* **TASK STATEMENT**
Scan the data, and whenever a line contains "computer", copy it.

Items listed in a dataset
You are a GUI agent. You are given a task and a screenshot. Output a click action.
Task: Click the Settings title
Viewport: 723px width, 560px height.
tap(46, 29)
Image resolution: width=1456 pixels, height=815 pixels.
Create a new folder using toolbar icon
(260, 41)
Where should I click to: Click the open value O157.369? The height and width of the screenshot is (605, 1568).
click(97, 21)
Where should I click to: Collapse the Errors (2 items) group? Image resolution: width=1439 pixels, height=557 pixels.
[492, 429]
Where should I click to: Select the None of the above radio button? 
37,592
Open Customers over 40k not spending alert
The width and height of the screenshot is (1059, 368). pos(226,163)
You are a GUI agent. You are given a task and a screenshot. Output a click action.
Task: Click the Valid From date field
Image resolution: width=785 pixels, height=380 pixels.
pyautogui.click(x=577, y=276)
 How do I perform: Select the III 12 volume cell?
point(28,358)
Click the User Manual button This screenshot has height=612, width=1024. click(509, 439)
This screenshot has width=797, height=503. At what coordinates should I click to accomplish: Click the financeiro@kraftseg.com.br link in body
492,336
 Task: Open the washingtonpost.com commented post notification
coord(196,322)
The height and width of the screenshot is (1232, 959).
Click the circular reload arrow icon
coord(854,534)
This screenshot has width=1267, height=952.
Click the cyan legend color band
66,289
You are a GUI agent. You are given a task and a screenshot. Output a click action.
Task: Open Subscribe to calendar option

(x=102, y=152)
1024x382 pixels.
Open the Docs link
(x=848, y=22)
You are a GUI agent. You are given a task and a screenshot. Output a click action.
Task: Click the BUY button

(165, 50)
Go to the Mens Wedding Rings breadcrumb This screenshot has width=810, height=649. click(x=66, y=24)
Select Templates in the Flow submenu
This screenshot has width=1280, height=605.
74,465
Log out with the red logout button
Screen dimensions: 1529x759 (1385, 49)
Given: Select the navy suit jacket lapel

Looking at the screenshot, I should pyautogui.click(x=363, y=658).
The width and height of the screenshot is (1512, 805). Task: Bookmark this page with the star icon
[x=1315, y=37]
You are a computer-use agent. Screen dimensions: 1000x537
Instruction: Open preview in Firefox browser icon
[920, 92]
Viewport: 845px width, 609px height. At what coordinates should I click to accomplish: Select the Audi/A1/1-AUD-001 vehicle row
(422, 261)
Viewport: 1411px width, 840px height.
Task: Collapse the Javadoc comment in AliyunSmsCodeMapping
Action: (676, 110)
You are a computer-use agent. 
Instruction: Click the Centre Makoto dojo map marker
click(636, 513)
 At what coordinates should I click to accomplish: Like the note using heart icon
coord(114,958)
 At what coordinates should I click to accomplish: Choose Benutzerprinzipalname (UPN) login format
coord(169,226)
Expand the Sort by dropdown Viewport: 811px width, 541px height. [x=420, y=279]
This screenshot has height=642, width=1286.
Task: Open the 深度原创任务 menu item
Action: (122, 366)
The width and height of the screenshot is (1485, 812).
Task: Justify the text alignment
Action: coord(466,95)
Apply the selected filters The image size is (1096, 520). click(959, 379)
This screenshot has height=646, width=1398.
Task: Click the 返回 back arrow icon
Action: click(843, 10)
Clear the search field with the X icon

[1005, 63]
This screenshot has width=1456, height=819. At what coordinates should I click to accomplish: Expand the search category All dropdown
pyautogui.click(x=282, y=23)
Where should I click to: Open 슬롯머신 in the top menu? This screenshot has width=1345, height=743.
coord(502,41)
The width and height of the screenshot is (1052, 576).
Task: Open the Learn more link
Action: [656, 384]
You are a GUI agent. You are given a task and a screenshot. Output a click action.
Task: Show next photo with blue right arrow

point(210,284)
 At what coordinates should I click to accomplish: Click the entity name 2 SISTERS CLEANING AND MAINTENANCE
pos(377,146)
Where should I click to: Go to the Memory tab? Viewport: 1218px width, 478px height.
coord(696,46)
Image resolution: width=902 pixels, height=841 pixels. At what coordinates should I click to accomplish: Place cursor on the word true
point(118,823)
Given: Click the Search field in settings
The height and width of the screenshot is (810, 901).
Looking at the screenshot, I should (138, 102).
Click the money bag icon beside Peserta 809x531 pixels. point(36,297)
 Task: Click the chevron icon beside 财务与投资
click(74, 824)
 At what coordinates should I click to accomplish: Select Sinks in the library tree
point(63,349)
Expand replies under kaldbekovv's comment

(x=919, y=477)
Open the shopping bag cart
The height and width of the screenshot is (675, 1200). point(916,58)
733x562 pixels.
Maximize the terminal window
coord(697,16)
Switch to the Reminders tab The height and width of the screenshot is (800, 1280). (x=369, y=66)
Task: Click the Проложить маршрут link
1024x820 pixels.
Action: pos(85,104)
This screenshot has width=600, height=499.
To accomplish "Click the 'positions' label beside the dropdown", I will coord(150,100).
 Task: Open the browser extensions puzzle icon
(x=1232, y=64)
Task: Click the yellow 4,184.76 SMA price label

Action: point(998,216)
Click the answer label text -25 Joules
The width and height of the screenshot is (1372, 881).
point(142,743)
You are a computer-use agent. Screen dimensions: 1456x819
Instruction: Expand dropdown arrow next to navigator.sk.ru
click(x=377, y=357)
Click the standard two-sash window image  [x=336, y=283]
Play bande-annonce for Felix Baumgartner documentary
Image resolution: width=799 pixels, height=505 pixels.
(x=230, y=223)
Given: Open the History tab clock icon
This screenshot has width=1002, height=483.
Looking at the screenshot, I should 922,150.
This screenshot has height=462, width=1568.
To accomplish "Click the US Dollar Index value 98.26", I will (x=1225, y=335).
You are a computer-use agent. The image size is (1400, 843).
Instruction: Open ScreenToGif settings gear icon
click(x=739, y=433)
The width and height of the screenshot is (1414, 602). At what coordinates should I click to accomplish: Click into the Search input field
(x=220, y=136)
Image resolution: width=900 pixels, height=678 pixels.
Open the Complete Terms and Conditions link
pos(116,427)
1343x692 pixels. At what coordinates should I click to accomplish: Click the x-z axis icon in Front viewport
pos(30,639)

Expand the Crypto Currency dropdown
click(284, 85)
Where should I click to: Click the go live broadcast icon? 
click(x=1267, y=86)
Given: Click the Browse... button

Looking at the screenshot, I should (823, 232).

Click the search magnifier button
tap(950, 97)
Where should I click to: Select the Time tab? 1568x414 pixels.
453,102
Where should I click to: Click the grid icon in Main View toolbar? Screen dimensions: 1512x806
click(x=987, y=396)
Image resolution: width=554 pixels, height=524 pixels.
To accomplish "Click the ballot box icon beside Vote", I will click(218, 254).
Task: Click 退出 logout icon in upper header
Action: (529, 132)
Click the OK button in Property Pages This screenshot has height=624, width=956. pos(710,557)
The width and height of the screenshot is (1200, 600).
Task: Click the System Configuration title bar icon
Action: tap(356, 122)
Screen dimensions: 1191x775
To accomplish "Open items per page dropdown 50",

* **RESULT OF THE TASK**
You are a computer-use agent. Screen dimensions: 1000x537
You are a computer-use agent. 
You are a computer-use agent. Screen dimensions: 1456x819
You are a computer-use agent. The image size is (1400, 843).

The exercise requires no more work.